* _Aim of the task_
Please recast the rows from the start up to and including the line containing "Action: 126,407" as a Markdown table with the columns Number and Content. Skip blank lines and leave the pictures out.

:: Supplied entries ::

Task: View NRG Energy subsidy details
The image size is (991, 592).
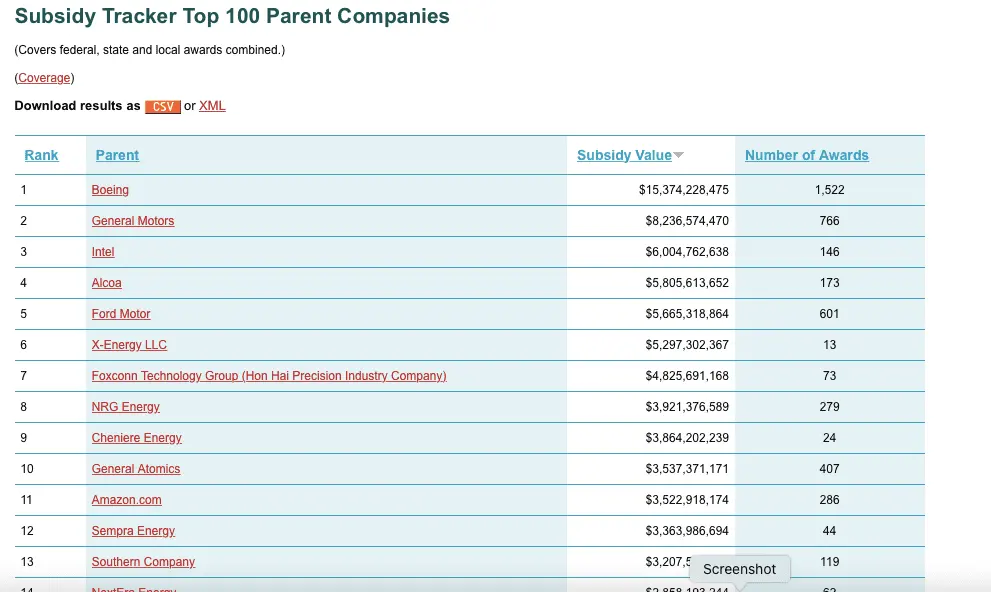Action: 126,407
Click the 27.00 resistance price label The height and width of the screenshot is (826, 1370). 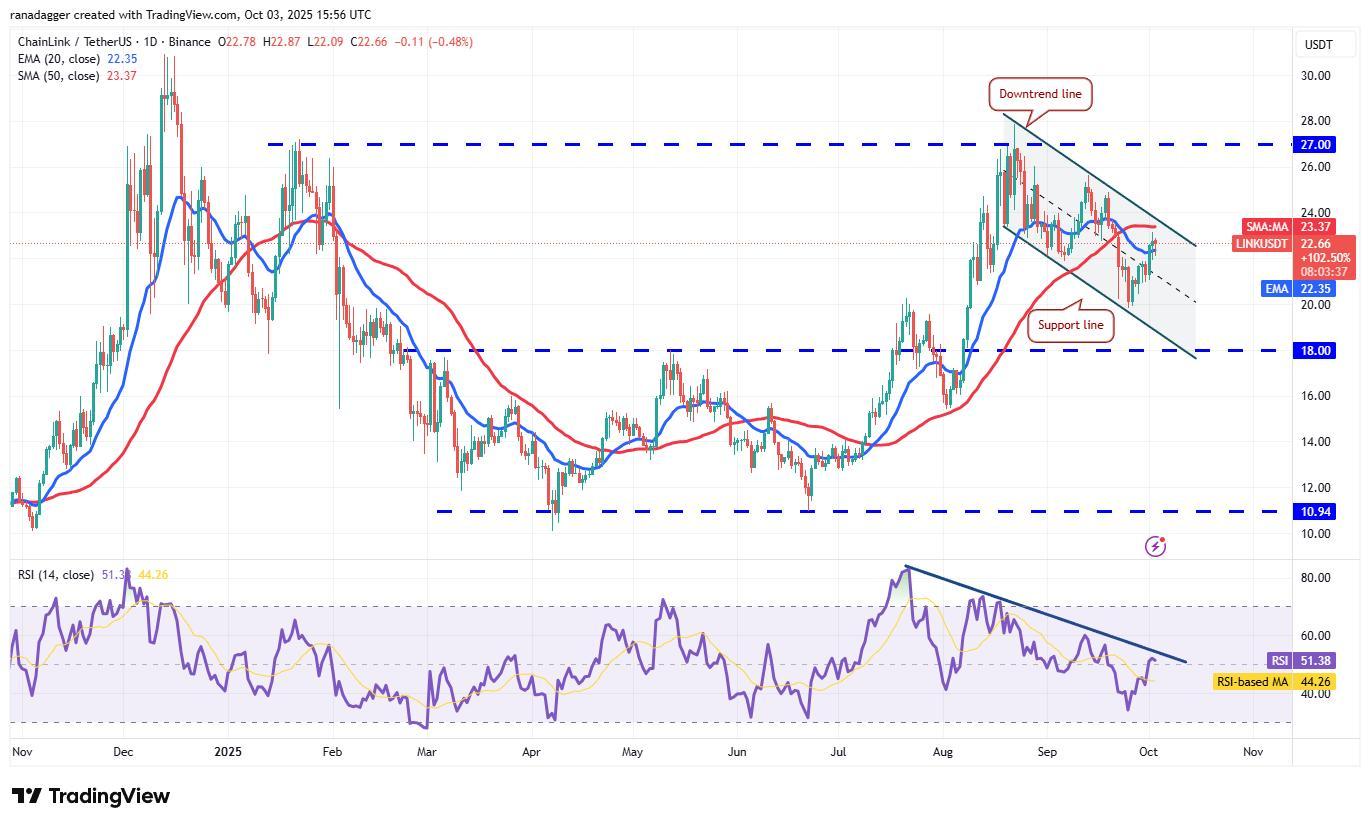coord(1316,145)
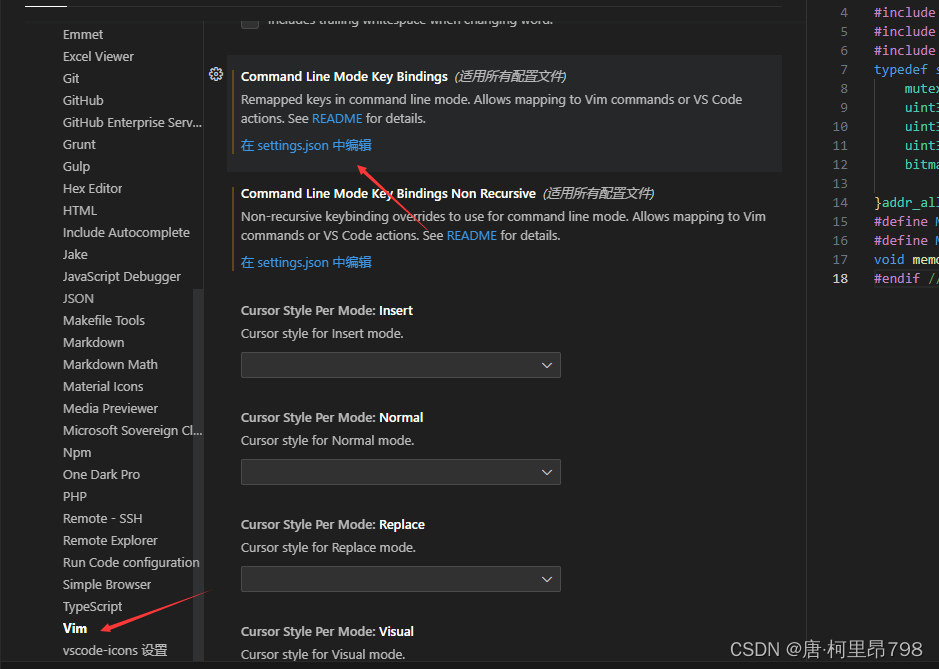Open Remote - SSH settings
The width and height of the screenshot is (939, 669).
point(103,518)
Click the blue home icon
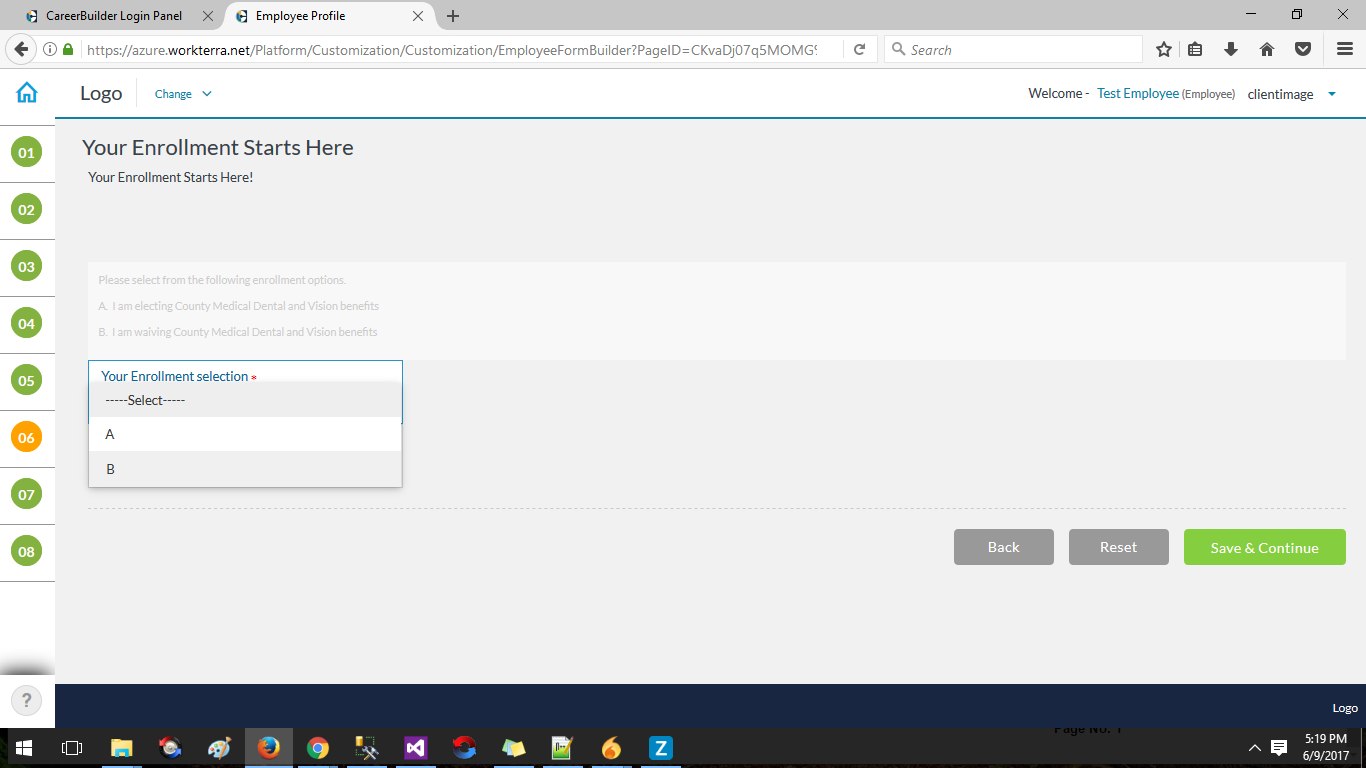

:::

* _Correct response_
| Number | Content |
|---|---|
| 1 | Task: View NRG Energy subsidy details |
| 2 | The image size is (991, 592). |
| 3 | Action: 126,407 |